Modern Engineering at Microsoft: Transforming for the Future
Our Microsoft Digital team is in the midst of a significant transformation, driven by our modern engineering vision. This initiative is designed to create a culture, along with the necessary tools and practices, that prioritizes the development of high-quality, secure, and feature-rich services. The goal is to empower digital transformation across the company. This approach has already yielded significant improvements, including a sharper customer focus, accelerated delivery of new capabilities, and heightened engineering productivity.
The Journey to Modernization
Moving to the cloud was a crucial step, allowing us to increase the agility of our development processes and speed up value delivery. This impacted approximately 600 services, composed of around 1,400 components, by adopting new cloud technologies, enabling quicker access to extra infrastructure. This switch allowed engineers to quickly deploy environments and resources on demand, allowing for efficient responses to evolving business needs.

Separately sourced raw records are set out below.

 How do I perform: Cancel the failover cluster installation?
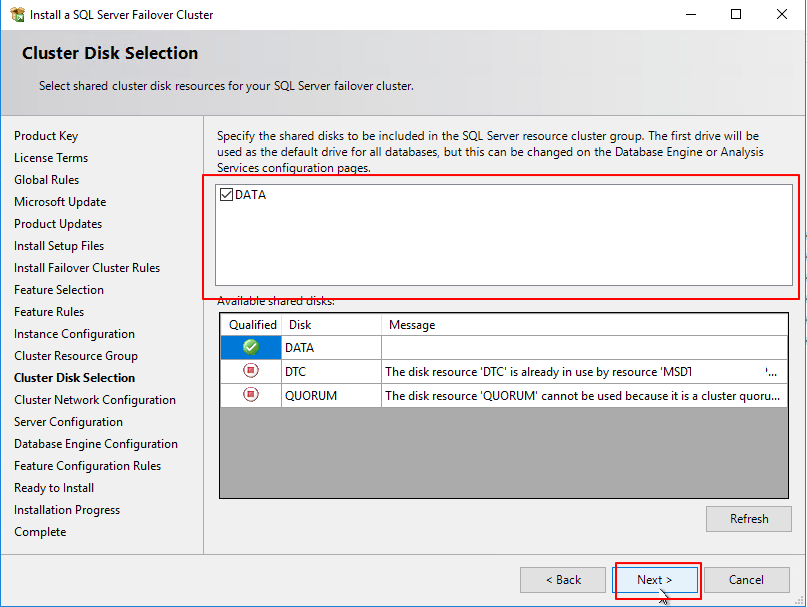[747, 580]
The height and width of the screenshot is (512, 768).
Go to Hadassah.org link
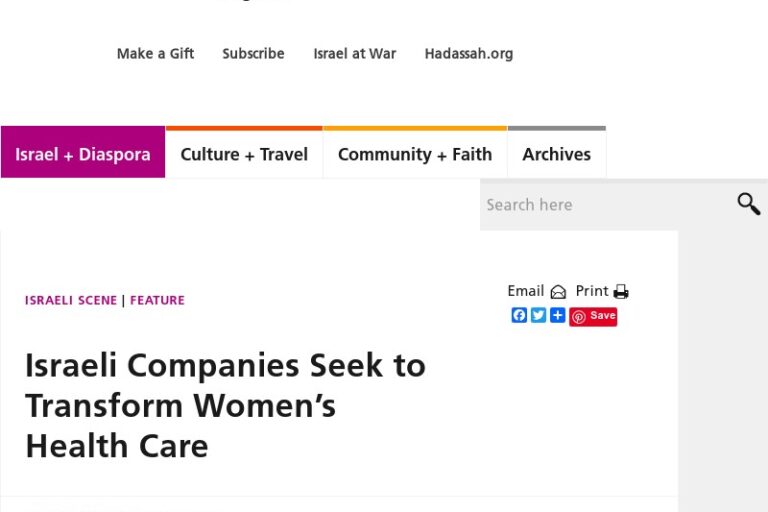click(468, 54)
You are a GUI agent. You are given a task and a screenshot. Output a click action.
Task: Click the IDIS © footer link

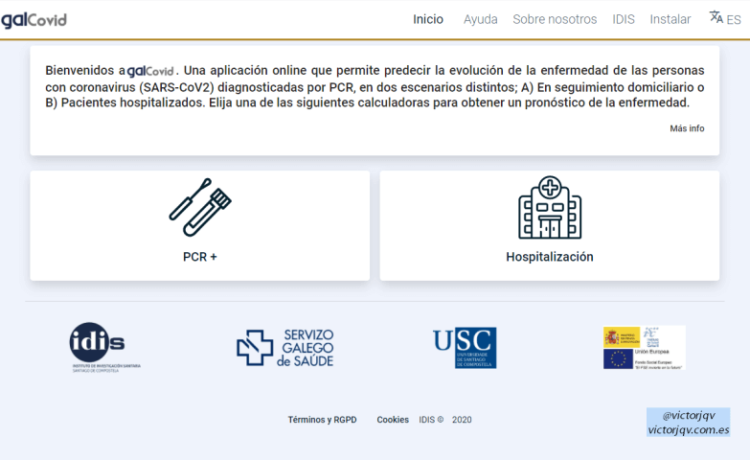pos(431,420)
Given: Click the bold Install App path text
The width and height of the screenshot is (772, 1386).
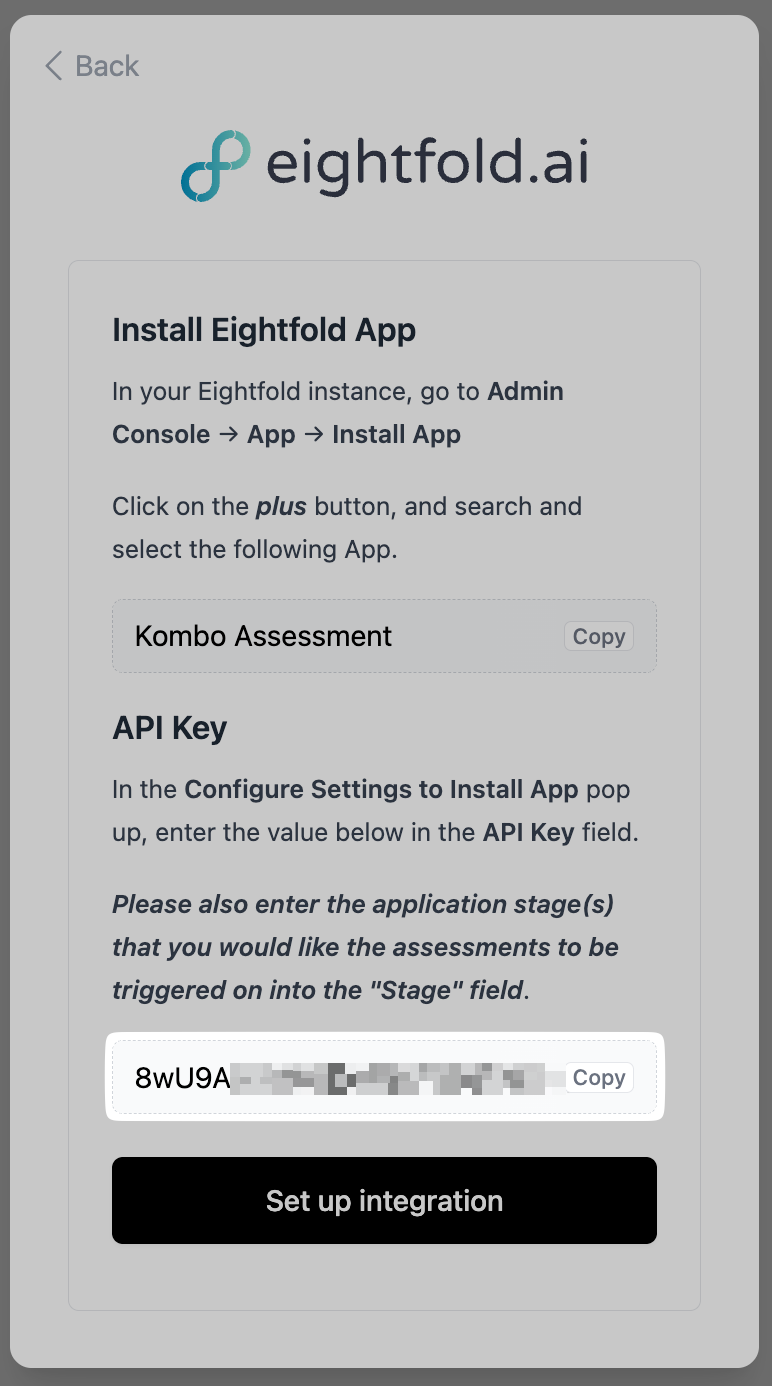Looking at the screenshot, I should click(x=396, y=434).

However, we recognized the need to address deeper structural issues. These included inconsistencies among teams concerning fundamental engineering practices such as coding standards, automated testing, security scans, compliance, release methodologies, gated builds, and releases. A lack of a centralized, unified engineering system and associated practices hampered our progress. Recognizing the limitations of a federated approach, we invested in a central team. This team was tasked with establishing a common engineering system based on Microsoft Azure DevOps, while also driving consistency across the organization in the design, coding, instrumentation, testing, building, and deployment of services. This shift brought a product engineering mindset, helping us define a clear vision and establish priorities based on objectives and key results (OKRs), which are tracked and reported using Viva Goals.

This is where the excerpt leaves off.